The Labor Department issued a final rule this past year which showed the purported efforts of the Biden administration to protect the economy from “climate-related financial risk that may threaten the life savings and pensions of America’s workers and families.” Under this new rule, which reverses a prohibition spawned out of the Trump administration, Fiduciaries are now allowed to think about the “the economic effects of climate change and other ESG considerations” as long as said concerns are fully relevant to a normal risk-and-return analysis.
This veto, which is the first of its kinda to be carried out by Biden, fully overturns a resolution pushed through by Republicans working with a handful of Democrats in an effort to get rid of the rule. Both Sen. Jon Tester (D-MT) and Sen. Joe Manchin (D-WV), who are campaigning for re-election next year out of states now known to be heavily Republican, elected to vote in the same manner as their GOP colleagues in order to advance the issue.

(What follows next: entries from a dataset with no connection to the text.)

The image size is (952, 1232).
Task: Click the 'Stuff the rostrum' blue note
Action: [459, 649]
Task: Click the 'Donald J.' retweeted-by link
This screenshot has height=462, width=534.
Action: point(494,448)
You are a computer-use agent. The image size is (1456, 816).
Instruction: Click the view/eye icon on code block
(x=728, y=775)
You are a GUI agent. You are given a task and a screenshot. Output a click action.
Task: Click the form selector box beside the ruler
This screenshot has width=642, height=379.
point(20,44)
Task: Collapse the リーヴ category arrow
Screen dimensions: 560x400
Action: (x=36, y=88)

“There is extensive evidence showing that environmental, social, and governance factors can have a material impact on markets, industries, and businesses. But the Republican-led resolution would force retirement managers to ignore these relevant risk factors, disregarding the principles of free markets and jeopardizing the life savings of working families and retirees,” stated Biden in a release sent to legislators this past Monday. “In fact, this resolution would prevent retirement plan fiduciaries from taking into account factors, such as the physical risks of climate change and poor corporate governance, that could affect investment returns.”
Those critical of the ESG movement have stated that this investment philosophy forces together social and political causes, such as diversifying company leadership with respect to race or sex, in such a way that detracts from or distracts away from profitability. They have highlighted lackluster performance from ESG funds this past year as technology firms, which most ESG managers seemingly put additional favor in due to their emphasis on internal workforce diversity and corporate social responsibility, suffered throughout the stock market while many energy companies, which are disliked by most ESG managers because of the carbon emissions associated with the sector, saw fairly amazing returns.

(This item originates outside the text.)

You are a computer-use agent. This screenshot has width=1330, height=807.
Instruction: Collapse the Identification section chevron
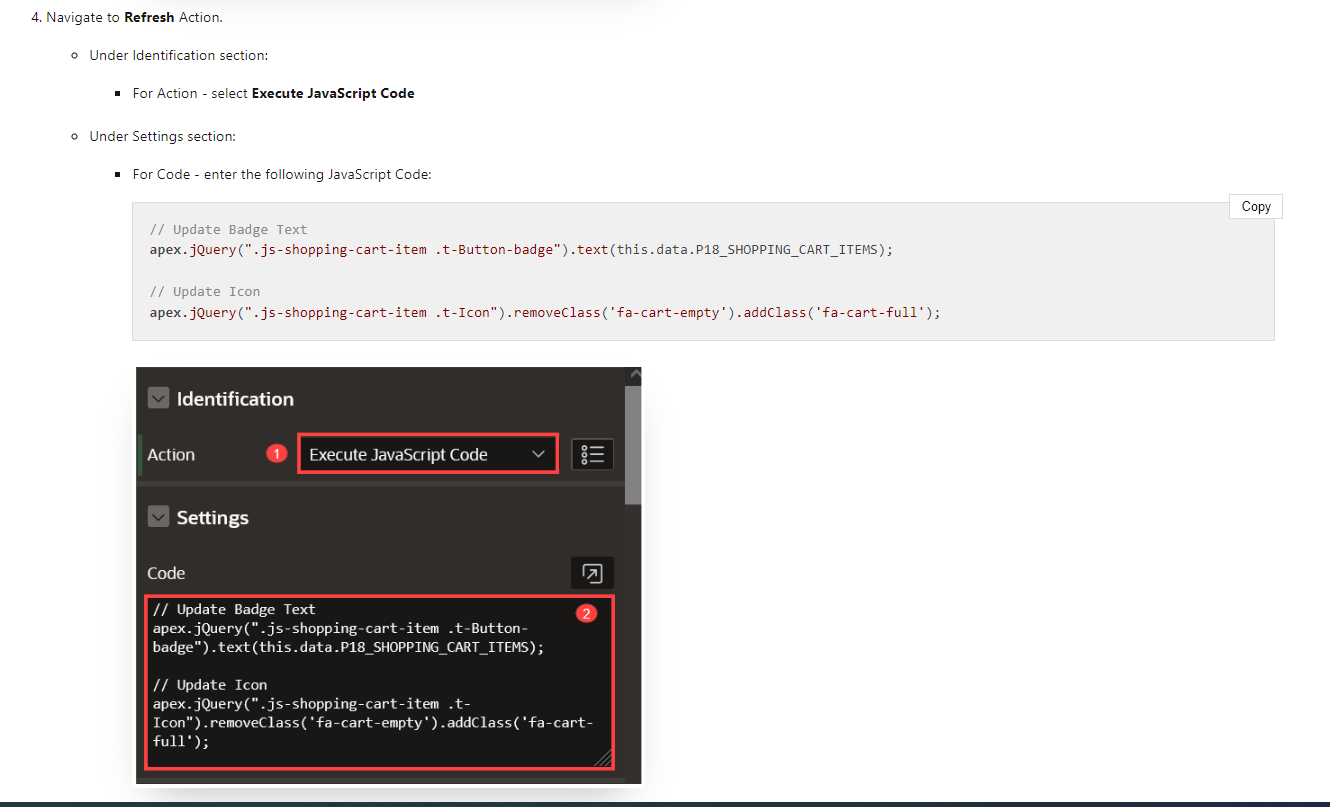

Despite everything, most senior officials from the Biden administration have promoted a number of tenets out of the ESG movement playbook throughout their agencies. Recently, Treasury Secretary Janet Yellen made the claim while at the first meeting of a recently created Climate-Related Financial Risk Advisory Committee that extreme weather all over the country has been attributable to climate change and “can lead to declines in asset values that could cascade through the financial system.”